Bottom-up semantic web

Once upon a time, there was structured markup, and there was hypertext, and they were good.

Or at least, they seemed good to those who cared. Which was a small but sophisticated community, working on things like SGML and Xanadu. Hypertext systems were complicated and centrally maintained. After all, that was the only way to make everything work.

And then, along came a Brit working in Switzerland, named Tim Berners-Lee. He took those beautiful hypertext systems, and he broke them. In their place, he created a little tool called the World Wide Web.

The earth shook. (Or, so we can imagine in hindsight.)

For the Web was very good. Very, very good. Sure, you could put a link on a Web page to a site that didn’t exist, or to a site that stopped existing at some later point. Anyone who clicked on that link would get an ugly “404 not found” error. No matter. The Web still worked. And because there was no central system to prevent errors and collisions, it was suddenly far easier for anyone to publish on the Web. Before long, we had Yahoo!, Amazon.com, eBay, Mathir, an expensive sock puppet, the Google IPO, and various and sundry other epochal developments.

So far, this story is a paraphrase of things Clay Shirky has written far more eloquently here, here, and probably elsewhere.

The irony, of course, is that Berners-Lee has lately spent much of his energy into something called the semantic Web. (Clay nails this one too, as does Cory Doctorow.) The semantic Web looks for all the world like the bad, old pre-Web top-down approach to structured markup. The core idea is a good one: adding structure to the Web would make the vast assemblage of information on the global network even more powerful. If computers knew that a certain page was talking about books, or that a certain photo was of a new Macintosh computer, or any number of other structural relationships, they could do wonderful things with that information. Google and other tools have shown that we can get further than expected with brute force and clever algorithms operating on unstructured text. But semantic structure is still the next great frontier for the Web.

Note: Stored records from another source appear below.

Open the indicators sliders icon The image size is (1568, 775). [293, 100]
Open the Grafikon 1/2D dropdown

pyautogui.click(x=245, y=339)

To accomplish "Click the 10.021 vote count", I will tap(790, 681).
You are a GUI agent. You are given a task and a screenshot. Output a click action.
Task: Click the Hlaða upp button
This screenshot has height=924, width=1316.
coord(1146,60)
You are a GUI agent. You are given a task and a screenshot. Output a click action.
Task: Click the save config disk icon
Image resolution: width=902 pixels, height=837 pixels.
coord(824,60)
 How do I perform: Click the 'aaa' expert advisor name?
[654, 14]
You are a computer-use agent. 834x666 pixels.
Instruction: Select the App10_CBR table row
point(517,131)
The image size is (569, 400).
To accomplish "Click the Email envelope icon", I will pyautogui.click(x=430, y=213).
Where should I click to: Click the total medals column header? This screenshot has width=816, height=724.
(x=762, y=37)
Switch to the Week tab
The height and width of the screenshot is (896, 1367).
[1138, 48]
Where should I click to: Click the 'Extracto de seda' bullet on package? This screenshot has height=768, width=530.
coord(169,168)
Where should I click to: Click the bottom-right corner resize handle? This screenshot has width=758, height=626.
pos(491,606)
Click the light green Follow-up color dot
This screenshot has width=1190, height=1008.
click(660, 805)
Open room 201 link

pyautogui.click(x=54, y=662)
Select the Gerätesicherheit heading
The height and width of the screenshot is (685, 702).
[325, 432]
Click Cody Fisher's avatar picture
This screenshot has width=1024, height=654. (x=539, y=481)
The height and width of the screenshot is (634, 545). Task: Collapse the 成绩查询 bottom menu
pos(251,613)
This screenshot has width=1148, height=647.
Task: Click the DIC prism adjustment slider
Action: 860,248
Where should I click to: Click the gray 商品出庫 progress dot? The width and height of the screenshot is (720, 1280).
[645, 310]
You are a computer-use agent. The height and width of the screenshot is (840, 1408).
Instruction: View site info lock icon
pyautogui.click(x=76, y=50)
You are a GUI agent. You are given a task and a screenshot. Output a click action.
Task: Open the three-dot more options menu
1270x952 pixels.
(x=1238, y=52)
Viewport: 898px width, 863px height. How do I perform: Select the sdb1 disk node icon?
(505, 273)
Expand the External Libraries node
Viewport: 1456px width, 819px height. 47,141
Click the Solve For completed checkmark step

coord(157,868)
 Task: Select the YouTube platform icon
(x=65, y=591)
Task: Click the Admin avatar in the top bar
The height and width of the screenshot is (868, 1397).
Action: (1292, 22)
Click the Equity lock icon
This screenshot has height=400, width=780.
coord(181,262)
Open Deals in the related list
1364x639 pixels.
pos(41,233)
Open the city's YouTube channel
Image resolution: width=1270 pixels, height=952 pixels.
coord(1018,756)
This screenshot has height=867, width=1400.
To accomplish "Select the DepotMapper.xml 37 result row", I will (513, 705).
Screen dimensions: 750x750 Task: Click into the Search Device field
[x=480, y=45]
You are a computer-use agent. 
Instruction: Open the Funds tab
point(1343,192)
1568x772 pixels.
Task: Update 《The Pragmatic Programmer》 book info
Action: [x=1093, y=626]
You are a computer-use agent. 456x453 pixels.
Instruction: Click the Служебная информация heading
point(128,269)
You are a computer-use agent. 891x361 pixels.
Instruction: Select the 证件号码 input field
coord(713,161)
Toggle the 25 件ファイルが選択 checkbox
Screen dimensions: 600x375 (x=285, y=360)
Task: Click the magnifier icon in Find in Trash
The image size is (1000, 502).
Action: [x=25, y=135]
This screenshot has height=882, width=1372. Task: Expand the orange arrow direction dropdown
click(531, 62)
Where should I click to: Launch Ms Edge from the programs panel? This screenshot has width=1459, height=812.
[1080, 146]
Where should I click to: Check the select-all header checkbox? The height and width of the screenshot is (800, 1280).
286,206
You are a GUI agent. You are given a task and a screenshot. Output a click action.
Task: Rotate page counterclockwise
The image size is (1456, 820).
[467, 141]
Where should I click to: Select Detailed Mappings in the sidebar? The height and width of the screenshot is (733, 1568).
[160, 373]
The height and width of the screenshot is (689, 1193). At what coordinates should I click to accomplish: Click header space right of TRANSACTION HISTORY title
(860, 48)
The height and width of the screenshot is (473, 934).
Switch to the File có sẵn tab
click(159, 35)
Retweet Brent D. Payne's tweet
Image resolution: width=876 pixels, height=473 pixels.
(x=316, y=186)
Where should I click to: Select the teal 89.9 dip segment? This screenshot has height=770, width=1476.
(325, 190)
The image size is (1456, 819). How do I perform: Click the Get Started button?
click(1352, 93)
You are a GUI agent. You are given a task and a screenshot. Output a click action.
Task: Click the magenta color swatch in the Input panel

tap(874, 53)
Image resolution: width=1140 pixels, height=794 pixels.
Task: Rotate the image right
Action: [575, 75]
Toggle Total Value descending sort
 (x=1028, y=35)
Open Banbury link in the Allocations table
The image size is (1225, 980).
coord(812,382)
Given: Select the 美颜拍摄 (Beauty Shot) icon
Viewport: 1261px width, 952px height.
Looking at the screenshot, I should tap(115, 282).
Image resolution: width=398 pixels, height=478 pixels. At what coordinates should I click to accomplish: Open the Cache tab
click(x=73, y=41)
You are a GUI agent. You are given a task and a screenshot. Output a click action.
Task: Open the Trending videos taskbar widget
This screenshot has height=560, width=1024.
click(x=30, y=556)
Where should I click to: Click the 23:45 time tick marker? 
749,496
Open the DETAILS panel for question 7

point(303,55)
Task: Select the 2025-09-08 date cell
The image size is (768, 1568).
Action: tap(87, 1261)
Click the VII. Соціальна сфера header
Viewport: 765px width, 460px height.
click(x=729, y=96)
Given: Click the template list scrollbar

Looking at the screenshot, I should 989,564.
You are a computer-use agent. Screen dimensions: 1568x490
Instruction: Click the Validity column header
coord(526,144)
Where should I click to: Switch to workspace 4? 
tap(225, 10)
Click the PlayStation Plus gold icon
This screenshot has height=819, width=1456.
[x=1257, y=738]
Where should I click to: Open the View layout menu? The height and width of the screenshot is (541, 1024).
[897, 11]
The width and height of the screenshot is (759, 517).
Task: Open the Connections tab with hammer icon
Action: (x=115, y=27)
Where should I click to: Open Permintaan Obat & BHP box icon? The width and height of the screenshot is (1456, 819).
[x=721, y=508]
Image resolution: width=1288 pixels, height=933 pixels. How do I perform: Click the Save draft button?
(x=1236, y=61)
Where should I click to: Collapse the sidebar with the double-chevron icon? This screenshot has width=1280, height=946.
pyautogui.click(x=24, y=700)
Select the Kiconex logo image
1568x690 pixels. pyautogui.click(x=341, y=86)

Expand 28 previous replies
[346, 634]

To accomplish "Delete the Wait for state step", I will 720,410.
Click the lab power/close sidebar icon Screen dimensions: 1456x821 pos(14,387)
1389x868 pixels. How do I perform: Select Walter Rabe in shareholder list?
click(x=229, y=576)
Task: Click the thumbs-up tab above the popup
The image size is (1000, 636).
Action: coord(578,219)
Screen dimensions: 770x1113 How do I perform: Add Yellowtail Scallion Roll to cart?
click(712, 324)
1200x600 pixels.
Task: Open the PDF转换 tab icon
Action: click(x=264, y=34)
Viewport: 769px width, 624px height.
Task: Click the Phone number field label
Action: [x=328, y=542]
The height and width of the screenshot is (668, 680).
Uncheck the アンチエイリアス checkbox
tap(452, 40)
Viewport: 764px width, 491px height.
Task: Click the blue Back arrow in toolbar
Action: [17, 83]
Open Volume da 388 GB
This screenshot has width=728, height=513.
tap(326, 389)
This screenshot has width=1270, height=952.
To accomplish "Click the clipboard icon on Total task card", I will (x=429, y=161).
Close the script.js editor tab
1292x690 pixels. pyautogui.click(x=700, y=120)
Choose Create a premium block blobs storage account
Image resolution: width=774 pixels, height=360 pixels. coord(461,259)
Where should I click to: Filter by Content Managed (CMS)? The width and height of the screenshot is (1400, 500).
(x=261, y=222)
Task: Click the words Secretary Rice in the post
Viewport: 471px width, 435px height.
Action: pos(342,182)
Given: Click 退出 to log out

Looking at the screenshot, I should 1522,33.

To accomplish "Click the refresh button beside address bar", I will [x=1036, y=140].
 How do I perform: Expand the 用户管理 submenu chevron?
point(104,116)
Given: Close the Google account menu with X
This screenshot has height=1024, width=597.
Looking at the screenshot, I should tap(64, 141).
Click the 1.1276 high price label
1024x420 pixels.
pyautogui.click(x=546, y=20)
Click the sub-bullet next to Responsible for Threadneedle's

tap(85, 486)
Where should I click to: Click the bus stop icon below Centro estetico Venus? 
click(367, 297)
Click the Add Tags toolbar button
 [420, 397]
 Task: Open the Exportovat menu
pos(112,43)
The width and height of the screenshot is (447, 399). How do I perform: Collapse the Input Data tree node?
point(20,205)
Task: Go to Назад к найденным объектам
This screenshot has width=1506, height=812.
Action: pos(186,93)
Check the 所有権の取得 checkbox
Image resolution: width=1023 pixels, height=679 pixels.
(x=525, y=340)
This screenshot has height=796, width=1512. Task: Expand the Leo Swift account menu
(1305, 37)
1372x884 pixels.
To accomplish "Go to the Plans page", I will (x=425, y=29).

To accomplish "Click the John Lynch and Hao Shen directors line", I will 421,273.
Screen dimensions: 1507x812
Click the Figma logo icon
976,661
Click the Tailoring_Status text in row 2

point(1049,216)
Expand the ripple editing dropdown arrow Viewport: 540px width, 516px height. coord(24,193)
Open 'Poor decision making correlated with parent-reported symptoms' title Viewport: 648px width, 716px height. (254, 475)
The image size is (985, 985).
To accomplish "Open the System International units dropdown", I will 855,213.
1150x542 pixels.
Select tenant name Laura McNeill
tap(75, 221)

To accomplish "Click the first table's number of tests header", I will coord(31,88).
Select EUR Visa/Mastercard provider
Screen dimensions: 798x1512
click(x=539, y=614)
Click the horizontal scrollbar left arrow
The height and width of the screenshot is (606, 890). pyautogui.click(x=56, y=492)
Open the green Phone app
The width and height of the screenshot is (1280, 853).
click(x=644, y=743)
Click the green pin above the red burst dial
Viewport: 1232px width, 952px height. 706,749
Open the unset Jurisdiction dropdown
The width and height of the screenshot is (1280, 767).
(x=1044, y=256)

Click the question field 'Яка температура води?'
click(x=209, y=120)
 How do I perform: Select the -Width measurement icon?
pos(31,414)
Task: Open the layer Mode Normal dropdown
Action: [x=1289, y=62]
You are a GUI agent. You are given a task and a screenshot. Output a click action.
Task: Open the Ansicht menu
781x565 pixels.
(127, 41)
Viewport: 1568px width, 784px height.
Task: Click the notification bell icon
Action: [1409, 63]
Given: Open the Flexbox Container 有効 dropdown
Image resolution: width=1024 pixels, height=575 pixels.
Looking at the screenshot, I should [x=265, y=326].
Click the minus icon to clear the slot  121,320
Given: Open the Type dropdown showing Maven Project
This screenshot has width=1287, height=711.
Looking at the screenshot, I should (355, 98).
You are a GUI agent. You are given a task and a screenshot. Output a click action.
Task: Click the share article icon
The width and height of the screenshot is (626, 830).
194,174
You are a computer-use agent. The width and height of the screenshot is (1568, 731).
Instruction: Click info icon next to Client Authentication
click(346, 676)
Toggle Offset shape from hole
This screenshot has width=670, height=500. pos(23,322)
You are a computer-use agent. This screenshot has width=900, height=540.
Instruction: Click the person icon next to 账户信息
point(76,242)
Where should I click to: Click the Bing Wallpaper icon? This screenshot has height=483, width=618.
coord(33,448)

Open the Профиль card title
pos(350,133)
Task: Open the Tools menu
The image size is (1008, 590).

Well, guess what. It’s happening. Just not in the way the Semantic Web proponents have been advocating.

The latest and greatest example of the bottom-up semantic Web in action is tags. Tags are user-created labels for objects on the Web, such as pages and photos. Using a tool such as Del.icio.us (for bookmark links) or Flikr for photos, anyone can assign tags. Once objects are tagged, users can search on those tags and retrieve human-categorized results. Technorati recently introduced tag search across blog posts, del.icio.us bookmarks, and Flikr photos, with the ability to tag other types of objects as well.

What’s cool about this is that, in true Web spirit, it simply ignores the biggest problems with a decentralized system. I might think something belongs under a “politics” tag that you categorize differently. Or, different users will tag the same item in inconsistent ways. Not to mention that, to take a trivial example, “blogs,” “weblogs,” and “Web logs” might all refer to the same thing, but be treated as distinct tags. So what. Tags work well enough to be useful, despite not being perfect. Just like the Web vs. SGML, just like Ethernet vs. token ring networking, the lightweight, decentralized solution wins.

And it gets better.

The exciting part of tags is that they fit together with mechanisms to build open programmatic interfaces to Web resources. A tag category, for example, can easily become an RSS syndication feed. And more. Lots of smart people, and many startups, are coming up with intruiging applications of these new capabilities.

The semantic Web is dead. Long live the semantic web.